ASSIGNMENT: Set down all of the records below exactly, please, omitting the images.

[Dataset entries]
- Opening Delimiter -

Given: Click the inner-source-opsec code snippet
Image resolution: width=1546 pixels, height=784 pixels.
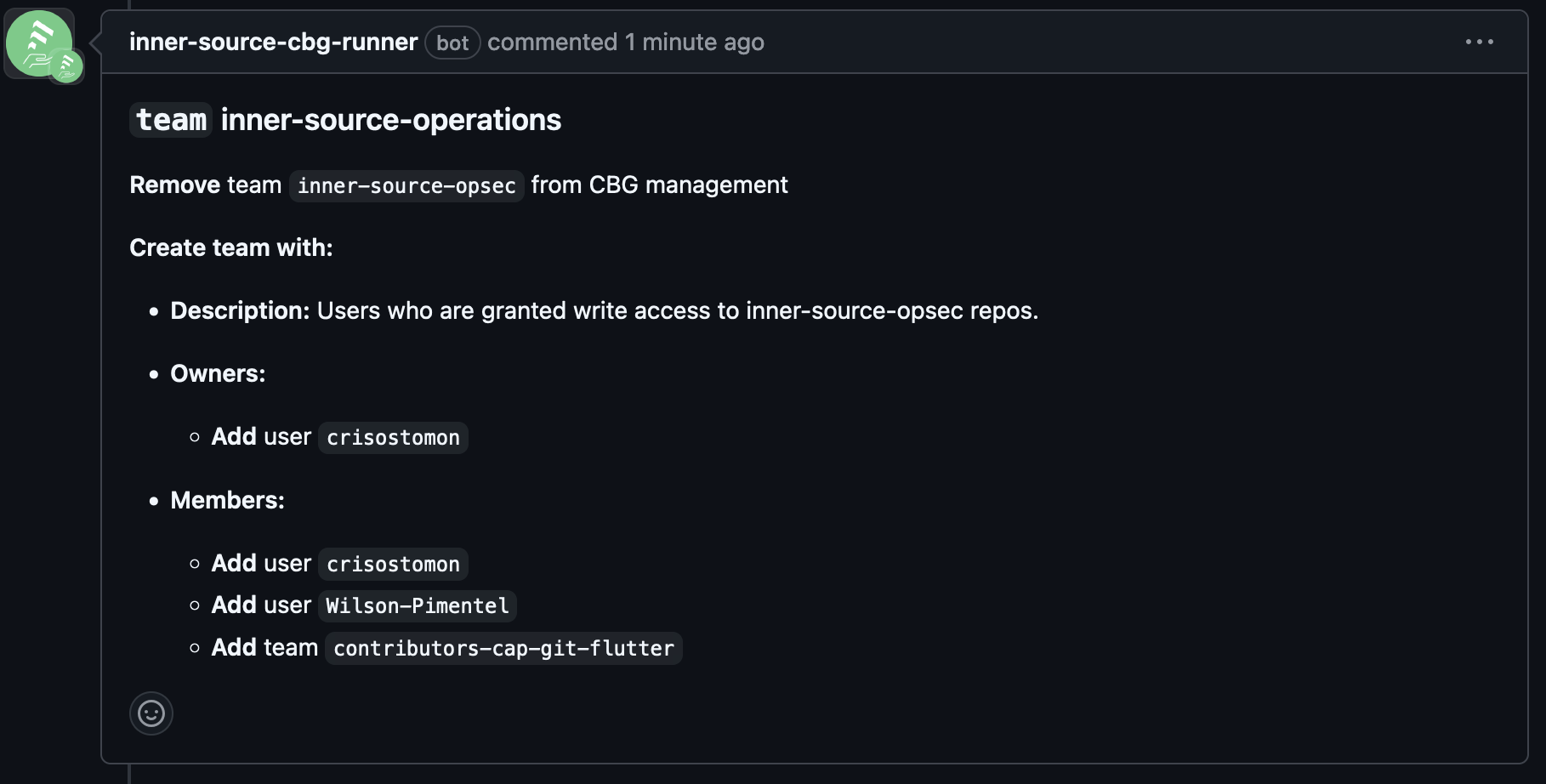Looking at the screenshot, I should [406, 185].
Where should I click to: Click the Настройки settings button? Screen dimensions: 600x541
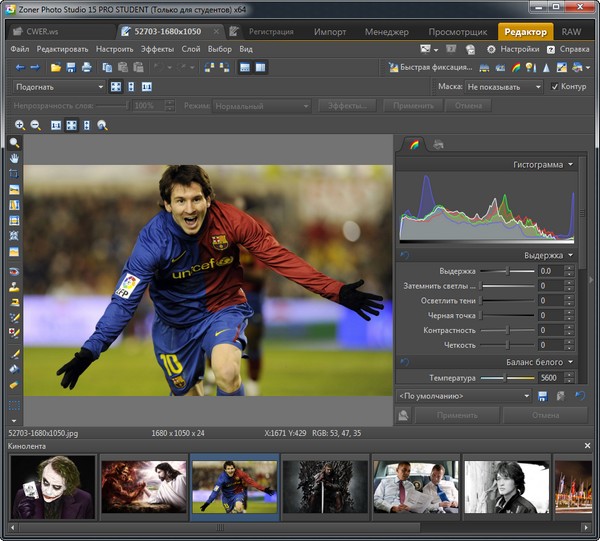pyautogui.click(x=514, y=49)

- Closing Delimiter -

SOLUTION TO THIS PROBLEM:
Given: Click the inner-source-opsec code snippet
Image resolution: width=1546 pixels, height=784 pixels.
Looking at the screenshot, I should [406, 185].
Where should I click to: Click the Настройки settings button? Screen dimensions: 600x541
pyautogui.click(x=514, y=49)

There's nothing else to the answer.